■ **Extract**:
⁂

July 19, 2016 at 6:00 pm (Reads) (, , )

martMARTians by Blythe Woolston


In a near future, mega-stores have taken over the world so easily that every aspect of our lives — our education, living quarters, health care, and even our police force — is owned by that mega-store. So when a teenager, booted out of school, abandoned by her mother, and suddenly forced to fend for herself, begins working at said mega-store, everything — and I mean everything — becomes bleak and nihilistic.

Woolston introduces us to Zoë Zindleman, a promising seventeen year-old, and then proceeds to dump one dilemma after another on her as she tries to find her way in this dystopia. She has friends, but the story is very much about Zoë finding herself after suffering so much in this short novel. Much is left unanswered in this book, not for the sake of ambiguity, but because anything that exists outside of Zoë’s experiences is unnecessary to the story. Sure, it might be nice to know why her mother left her, or what the significance of a picture with her father is, but what’s important to know is that she’s been abandoned. From that point, the story is about Zoë’s own development outside of the mega-store.

The book both is and isn’t an easy read. On the one hand, the prose style is simple and breezy, though what it tells us is not. A simple statement can have a lot of hidden meaning, such that some of those unanswered questions may actually have an answer if one delved deeply enough into them. On the other hand, the events as they happen in this book are depressing, meaning that it’s not going to be like sitting down with a beach novel and breezing through it without thinking. Chances are, you’ll be thinking a lot, even after you finish the book.

⁂

■ **Raw data**:
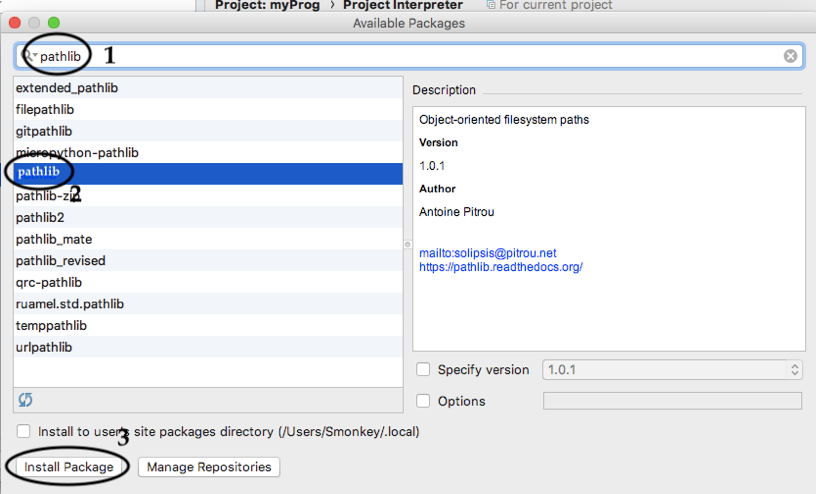Viewport: 816px width, 494px height.
Task: Click into the pathlib search field
Action: click(400, 56)
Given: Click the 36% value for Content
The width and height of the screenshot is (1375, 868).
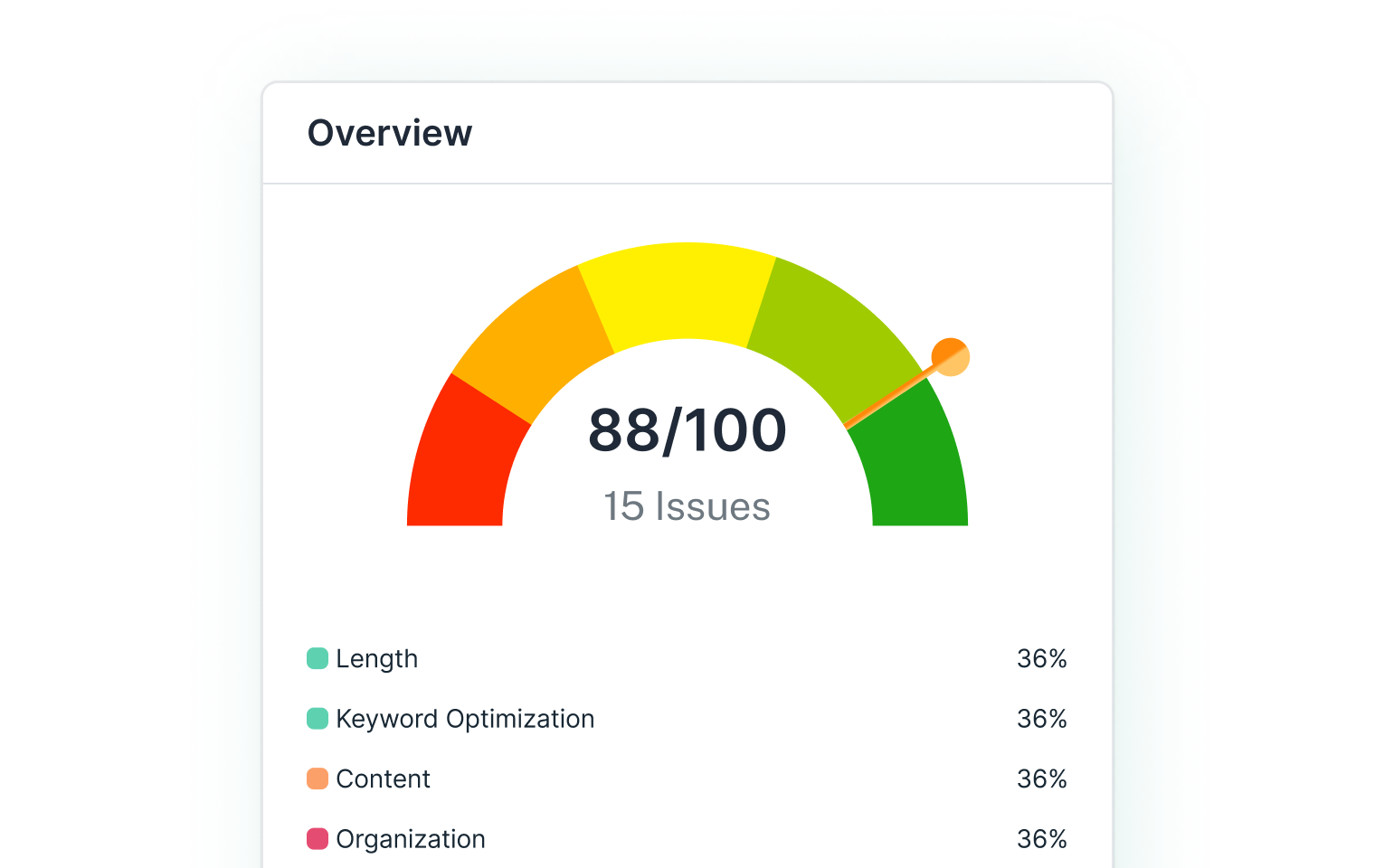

⁂

■ **Objective A**:
Answer these questions from the review:
(i) What has taken over the world in the book's near future?
(ii) How old is Zoë Zindleman?
(iii) How does the review describe the book's prose style?
■ **Objective B**: Reproduce the stretch of the review from "In a near future, mega-stores" through "bleak and nihilistic.".

■ **Result A**:
(i) Mega-stores
(ii) Seventeen
(iii) Simple and breezy

■ **Result B**:
In a near future, mega-stores have taken over the world so easily that every aspect of our lives — our education, living quarters, health care, and even our police force — is owned by that mega-store. So when a teenager, booted out of school, abandoned by her mother, and suddenly forced to fend for herself, begins working at said mega-store, everything — and I mean everything — becomes bleak and nihilistic.